SOURCE
━━━━━━

In each moment, we might have an affliction arise.   We practice listening with compassion, to see more clearly, to have more curiosity about what exactly these afflictions, then building a greater sense of the vast ocean of peace beneath and beyond, the pristine stillness, the depth of well-being within us all. 

Friday, July 19, 2013

Being love - 2 - Four qualities that transform the mind

(For Podcast, TBD.  For ITunes version, click here)

Today we continue a series of talks based on the book by Thich Nhat Hanh entitled, Teachings on Love.  He begins with this simple opening:

“The Buddha taught that it is possible to live twenty-four hours a day in a state of love.  Every movement, every glance, every thought, and every word can be infused with love.”

To cultivate this enduring love, Thich Nhat Hanh begins with what he calls the Four Immeasurable Minds, a teaching called the Brahma Viharas in Sanskrit, which is found in the first written collections of the Buddha’s teachings.  It a foundational teaching in Buddhism called the Four Immeasurables, it’s also called the four sublime states of being.  The Four Boundless Qualities that destroy the idea of a separate self. 

During the time of Buddha’s enlightenment, there was the beginning of a shift from a purely agrarian economic structure to some capitalism arising in small towns that had begun to spring up around areas in Northern India. One of the things that Buddha discovered that, along with the process selling and buying, also came greed, corruption, stealing, killing.   Perhaps we can imagine this very primitive culture 2500 years ago, just learning how to deal with each other in business arrangements.  Hmmmm….although the time may have been very long ago, it seems that we might still struggle with greed, corruption, stealing, killing.  Buddha identified that there seems to be a reaction in people, that often happens in good times and bad, when people feel a primitive sense of lack and poverty, have a sense of separation from one another, a desire, a craving to gain advantage over others, a need to put up defenses.  As Buddha reflected on the negative impact of these feelings, he could see that they were arising out of a sense of craving, aversion and ignoranceThis reaction caused great suffering in the world then, and it causes great suffering in the world now.

So what do we do?  Where do we begin?  Is it an impossible task to overcome these historic and monumental struggles within and around us?  What the Buddha discovered was that we can get beyond these struggles.  First, by recognizing them for what they are, then by practicing a kinder way of being and living, and lastly by embodying the Buddha Nature that is in each of us to see things more clearly, to act more compassionately and wisely. 

These four qualities are LOVING-KINDNESS, COMPASSION, SYMPATHETIC JOY and EQUANIMITY.  The Buddha taught the following to his son Rahula (from "Old path white clouds" by Thich Nhat Hahn):

"Rahula,
Practice loving kindness to overcome anger. Loving kindness has the capacity to bring happiness to others without demanding anything in return.

━━━━━━

COLLECTED DATA
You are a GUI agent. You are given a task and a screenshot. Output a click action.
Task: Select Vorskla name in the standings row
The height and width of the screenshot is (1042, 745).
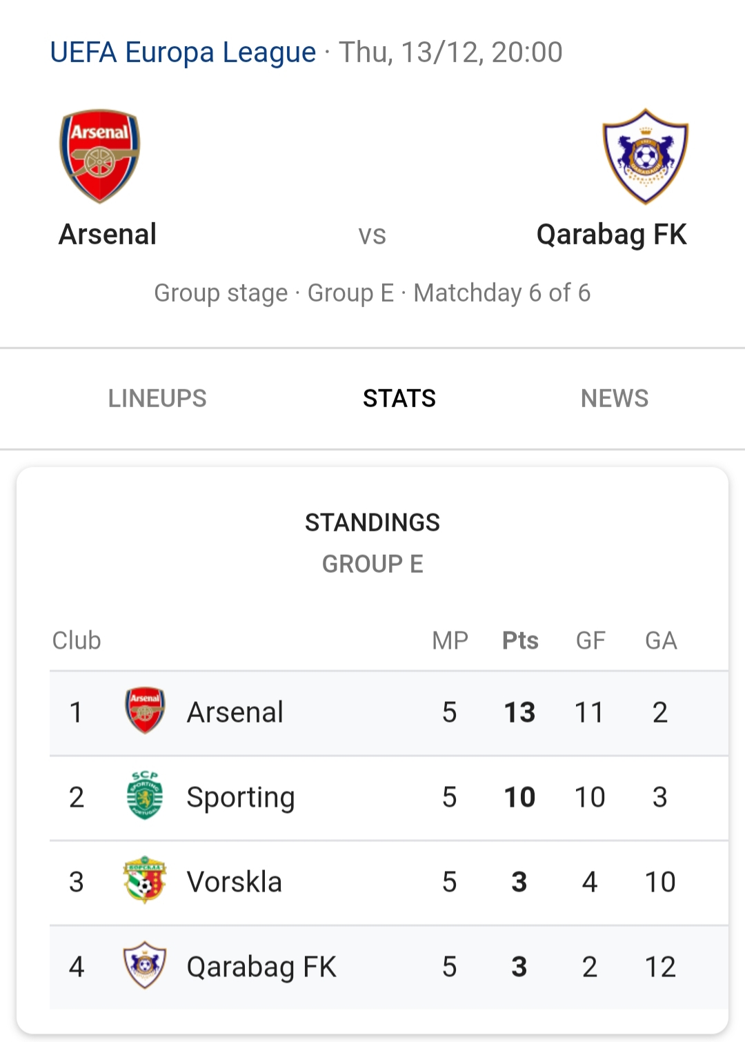(235, 882)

━━━━━━

PROBLEM REQUIREMENTS
Take everything in the teaching on love above, from "So what do we" down to "anything in return.", and write it out again with "resentment" in place of "anger".

RESULT BELOW
So what do we do?  Where do we begin?  Is it an impossible task to overcome these historic and monumental struggles within and around us?  What the Buddha discovered was that we can get beyond these struggles.  First, by recognizing them for what they are, then by practicing a kinder way of being and living, and lastly by embodying the Buddha Nature that is in each of us to see things more clearly, to act more compassionately and wisely. 

These four qualities are LOVING-KINDNESS, COMPASSION, SYMPATHETIC JOY and EQUANIMITY.  The Buddha taught the following to his son Rahula (from "Old path white clouds" by Thich Nhat Hahn):

"Rahula,
Practice loving kindness to overcome resentment. Loving kindness has the capacity to bring happiness to others without demanding anything in return.